Как Адамс мог так быстро узнать о том, что произошло вчера? У Виктора все же был телефон.
Пока она говорила, я посмотрела на лицо Ноя. Казалось, он боролся с собой: прикусывал губы, сглатывал, дрожащими пальцами перебирал скатерть.
— Я… — Он запнулся. — Мне можно на концерт? — Он сдерживал улыбку.
— Да, — сказала сестра Фиделис.
Несколько вдохов, его грудная клетка быстро поднималась и опускалась, тысячи мыслей пронеслись в его в голове. И когда он все понял, его суровая маска растаяла. Он быстро встал, подошел к ней и нежно обнял. Потрясенная этим, она пыталась сдержать слезы, но все же ей не удалось подавить рыдания. Она отстранилась от него, положила свои очки на стол и в смущении отвернулась от нас.
— Это невероятно, — сказал Ной и при этом выглядел таким же свободным, как сегодня рано утром.
— Ну что ж, а теперь мы можем наконец позавтракать! — сказал Ансельм, мысли которого, похоже, были заняты только тем, как наполнить желудки других.
Я была рада за Ноя и вместе с тем озадачена. Экскурсия с концертом были запланированы на день рождения, а теперь были перенесены. Они хотели поднять ему настроение после всего, что произошло? Но это также непонятно. Разве они не говорили, что город опасен для него? Он умрет там, говорили они. А сейчас все поменялось. Возможно, они намереваются убить его.

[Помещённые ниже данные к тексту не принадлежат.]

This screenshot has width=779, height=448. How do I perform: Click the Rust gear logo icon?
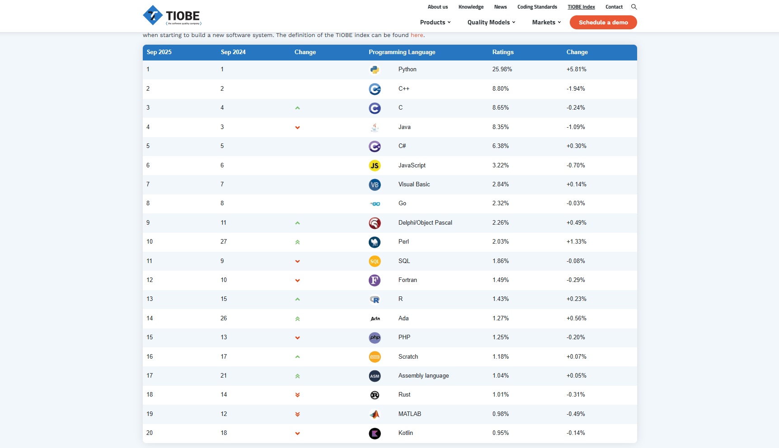coord(375,395)
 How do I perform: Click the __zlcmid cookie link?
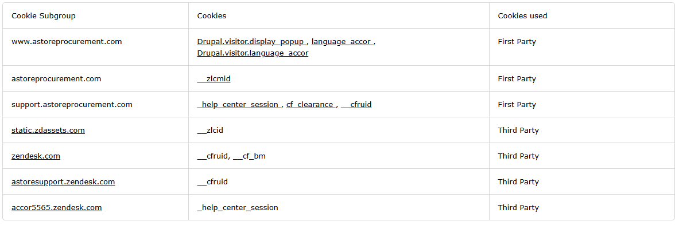tap(214, 79)
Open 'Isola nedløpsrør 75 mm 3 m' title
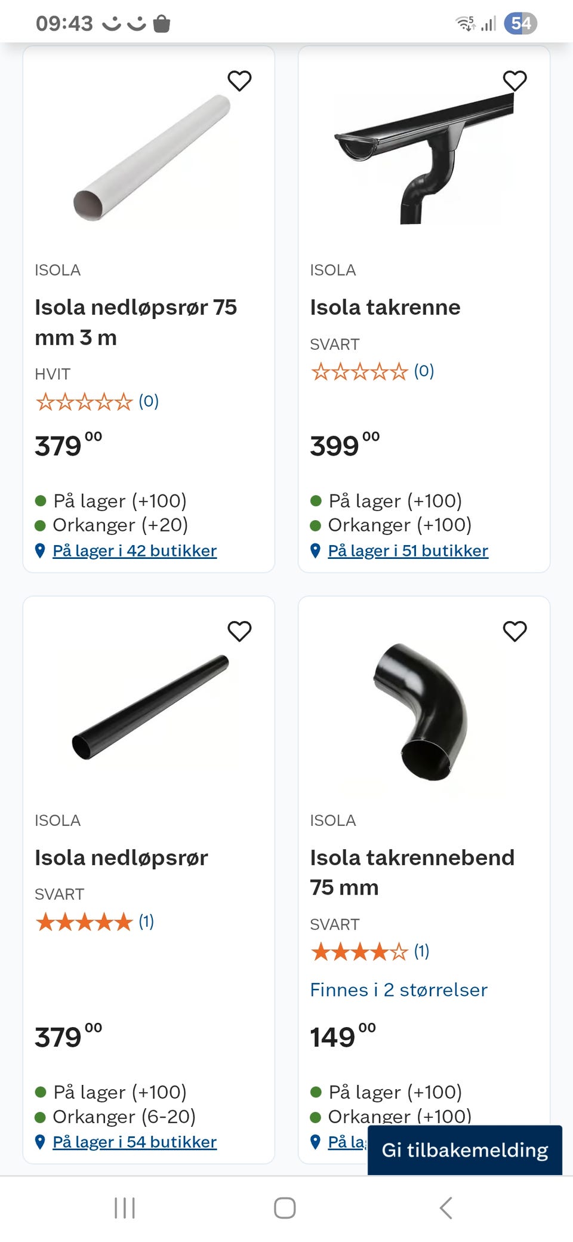Viewport: 573px width, 1242px height. (135, 322)
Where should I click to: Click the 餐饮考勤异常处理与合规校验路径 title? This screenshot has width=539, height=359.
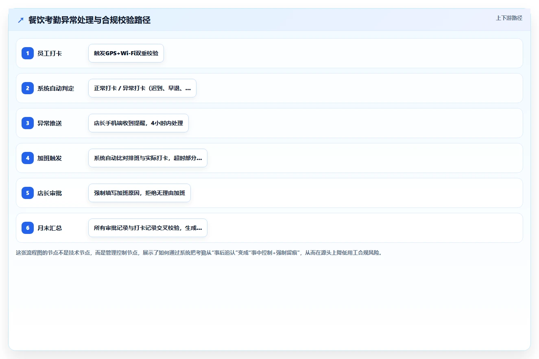[x=89, y=20]
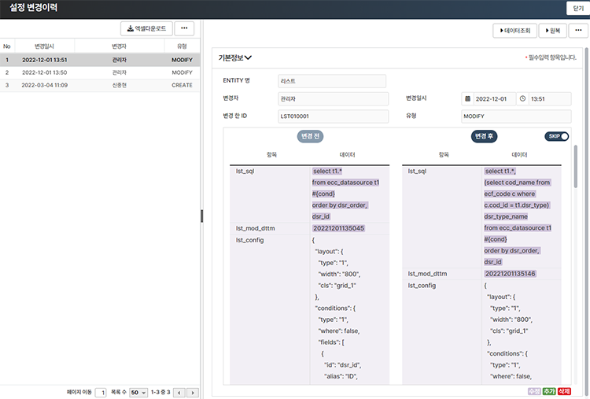Select the 변경 전 pill label
Image resolution: width=590 pixels, height=399 pixels.
pyautogui.click(x=310, y=136)
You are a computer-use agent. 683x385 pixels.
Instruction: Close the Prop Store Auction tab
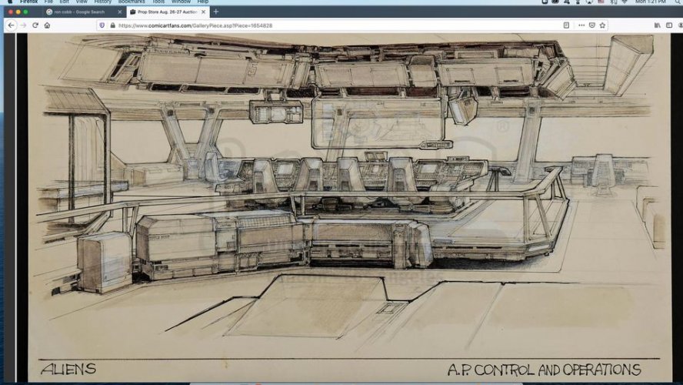click(x=203, y=12)
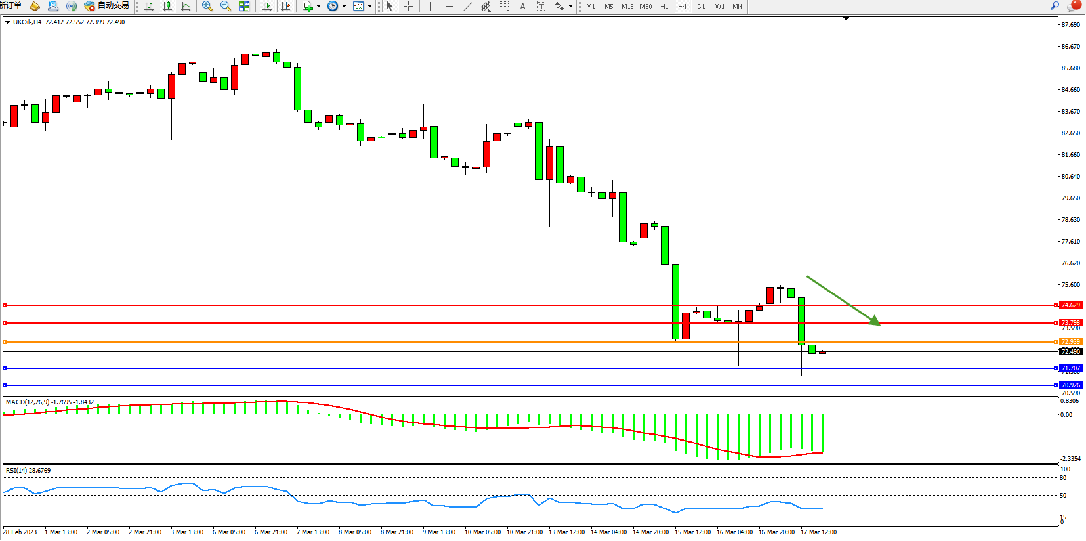1086x541 pixels.
Task: Switch to the D1 timeframe
Action: pos(701,6)
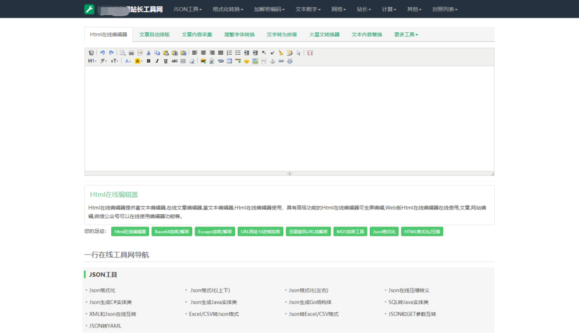This screenshot has height=336, width=579.
Task: Insert a table into the editor
Action: 229,61

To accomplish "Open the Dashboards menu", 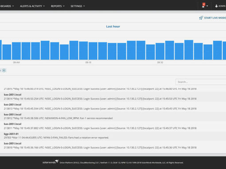I will (7, 6).
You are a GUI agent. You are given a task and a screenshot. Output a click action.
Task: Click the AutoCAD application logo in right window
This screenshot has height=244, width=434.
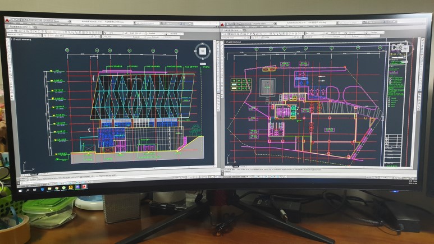pos(222,25)
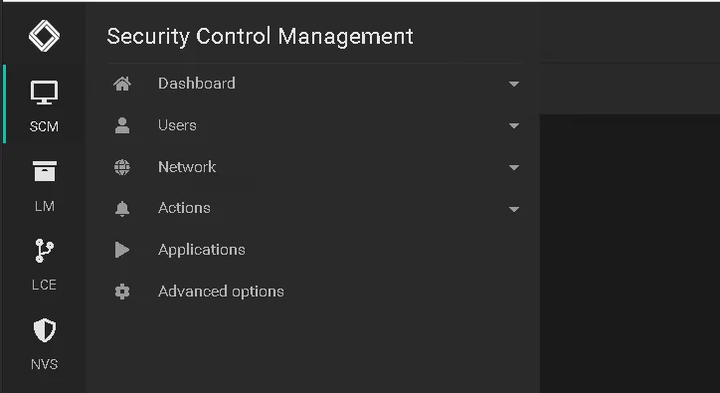Open the Applications menu item

(x=314, y=250)
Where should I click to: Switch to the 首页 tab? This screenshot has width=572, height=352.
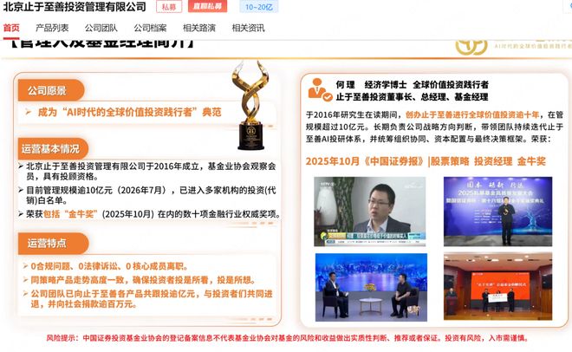point(11,28)
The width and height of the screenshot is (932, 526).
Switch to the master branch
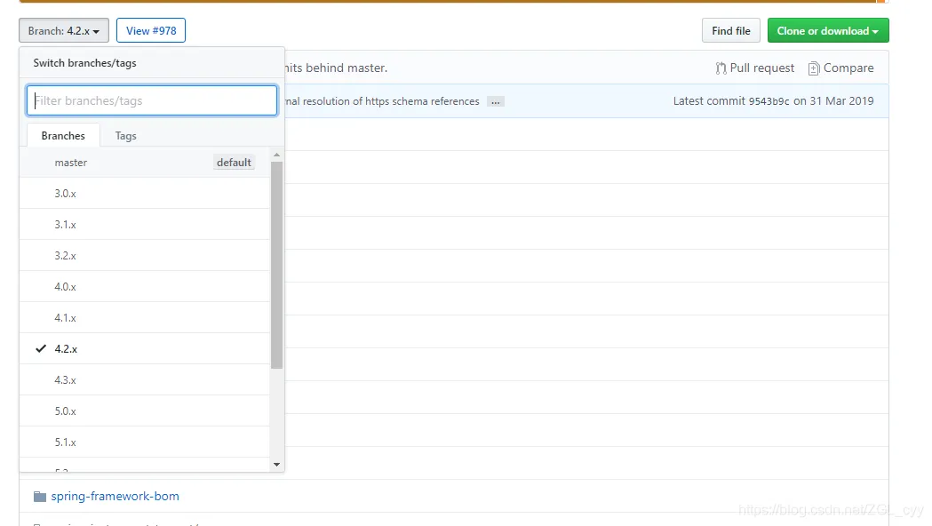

Ной по-прежнему был немного скован, но так много, как этим утром, он не говорил уже давно. Он хотел узнать, что будет исполнено на концерте — второй фортепианный концерт Рахманинова до-минор; кто играл — венгерская пианистка; что нужно надеть по такому случаю — Ансельм уже все подготовил; сколько времени займет дорога — два с половиной часа; когда выезд — около пяти; почему уже сейчас надо собираться.
— Ты должен благодарить своего крестного, — вздохнула сестра Фиделис. — Он хочет, чтобы ты был счастлив, и он долго уговаривал меня, прежде чем я согласилась… Мы надеемся, что все пройдет хорошо.
— Вы пробовали использовать дыхательные маски? — спросила я, тут же поняв глупость своего вопроса.
Когда я узнала, что от них у него случались приступы удушья, меня чуть не стошнило. Я больше не могла есть. Я не понимала, что здесь сейчас происходило. И хотела поговорить с Ноем об этом. С глазу на глаз. Но сестра Фиделис, казалось, делала все, чтобы мой план не осуществился и мы не могли остаться наедине. Для этого она была готова рискнуть его жизнью. Но я также рисковала бы его жизнью, если бы помогла ему сбежать отсюда. Как запутано это все.